Pediatr Nephrol. 2006 Mar 2; [Epub ahead of print]
Hyperkalemic distal renal tubular acidosis associated with Rett syndrome
Assadi F, Crowe C, Rouhi O.
Abstract
Renal function was studied in a 7-year-old girl with Rett syndrome (RS) complicated by persistent hyperchloremic hyperkalemic metabolic acidosis. The acidosis was associated with a urine pH above 5.5, positive urinary anion gap and decreased potassium excretion. Plasma renin activity, aldosterone and cortisol levels were normal. Therapy with sodium bicarbonate failed to lower urine pH below 5.5 or increase potassium excretion. Hydrochlorothiazide administration resulted in a fall in urine pH below 5.5 and an increase in potassium excretion as a result of increased distal sodium delivery and increased sodium reabsorption in the distal nephron. We conclude that a voltage-dependent type of derangement in the distal nephron, rather than aldosterone deficiency, is responsible for the impairment in urinary acidification observed in this patient. Early detection of impaired renal acidification in RS may prevent or slow the progression of growth failure.
Lay Summary
In this case study, doctors describe a 7-year-old girl with Rett syndrome with altered kidney function.

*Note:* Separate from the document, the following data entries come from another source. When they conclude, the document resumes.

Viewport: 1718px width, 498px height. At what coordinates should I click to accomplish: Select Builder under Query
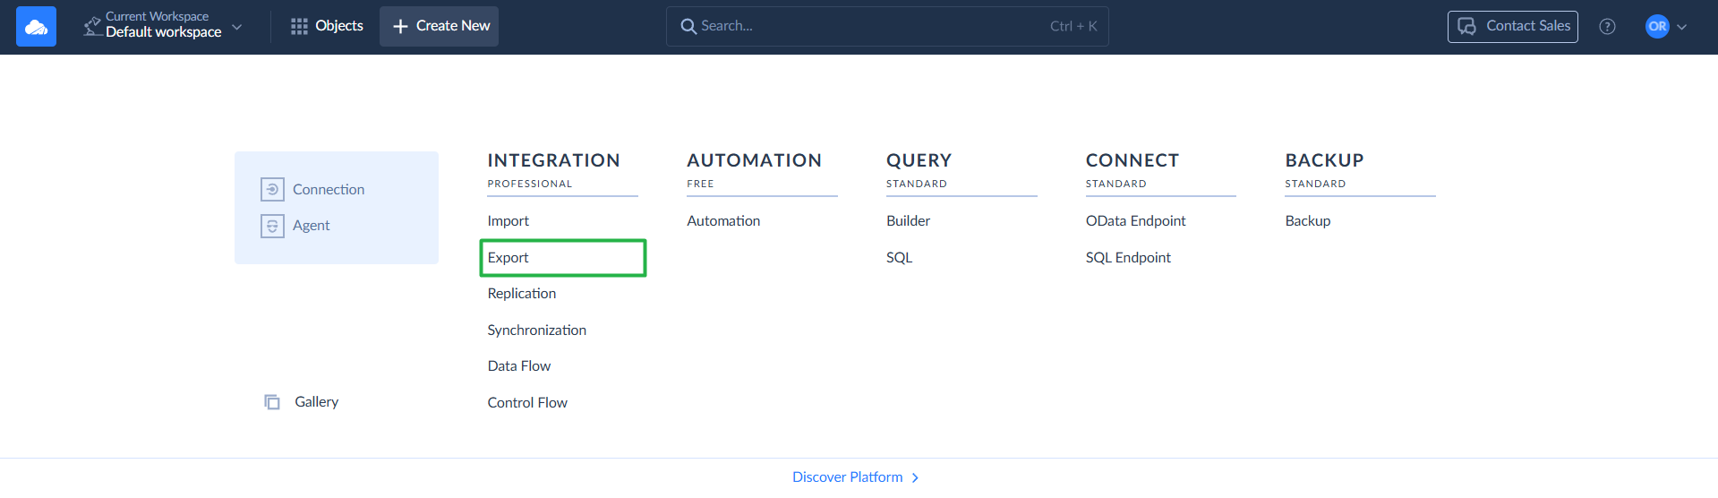point(908,221)
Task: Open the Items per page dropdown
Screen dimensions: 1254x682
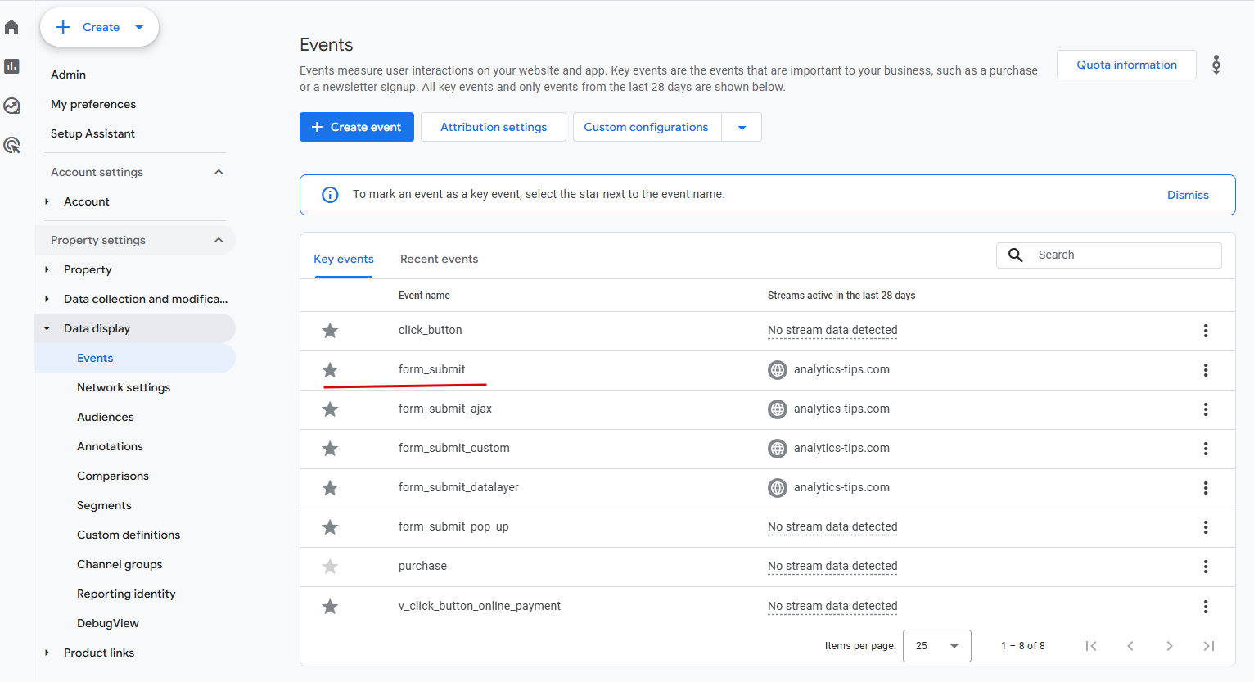Action: (x=936, y=646)
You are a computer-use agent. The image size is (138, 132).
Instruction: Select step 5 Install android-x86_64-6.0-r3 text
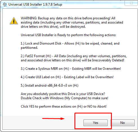pos(49,85)
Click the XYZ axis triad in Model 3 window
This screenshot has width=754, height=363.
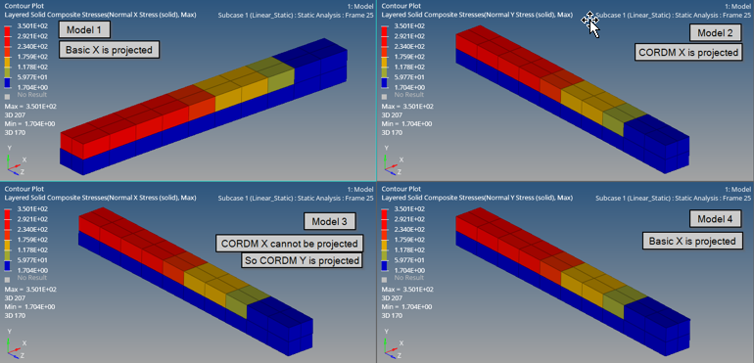(16, 344)
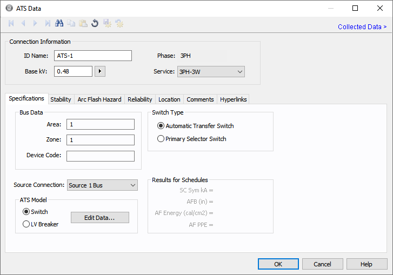
Task: Click the Paste clipboard icon
Action: [x=83, y=23]
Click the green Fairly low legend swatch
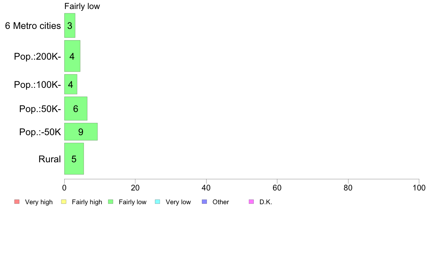This screenshot has width=429, height=266. 111,202
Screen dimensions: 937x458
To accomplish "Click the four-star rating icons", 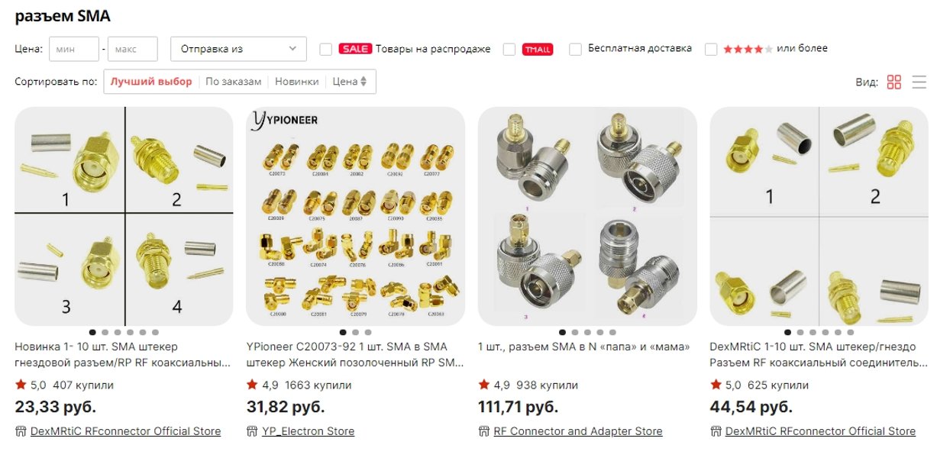I will 748,49.
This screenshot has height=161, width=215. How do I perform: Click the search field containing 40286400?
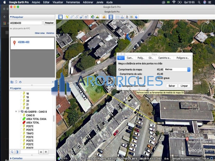26,23
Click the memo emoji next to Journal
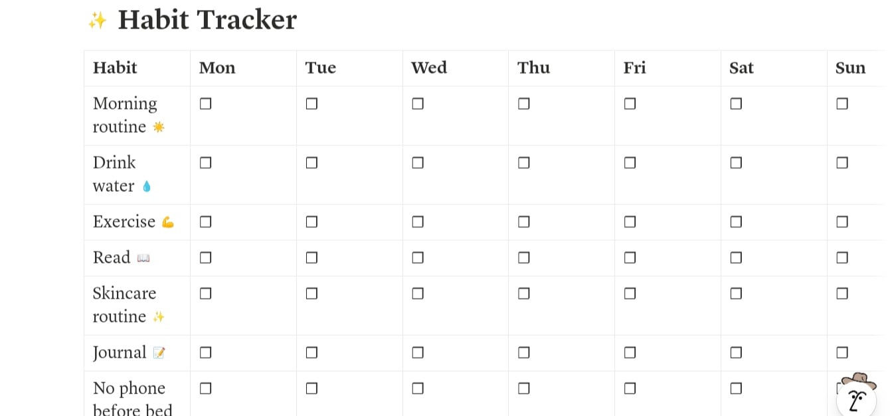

A feature not previously described in Rett syndrome, they describe the co-occurrence of a condition known as "hyperchloremic hyperkalemic metabolic acidosis". The key point in this article is that they suggest that early diagnosis of altered kidney function may be important in Rett syndrome, as medical interventions are available to prevent or slow progression of such types of kidney failure.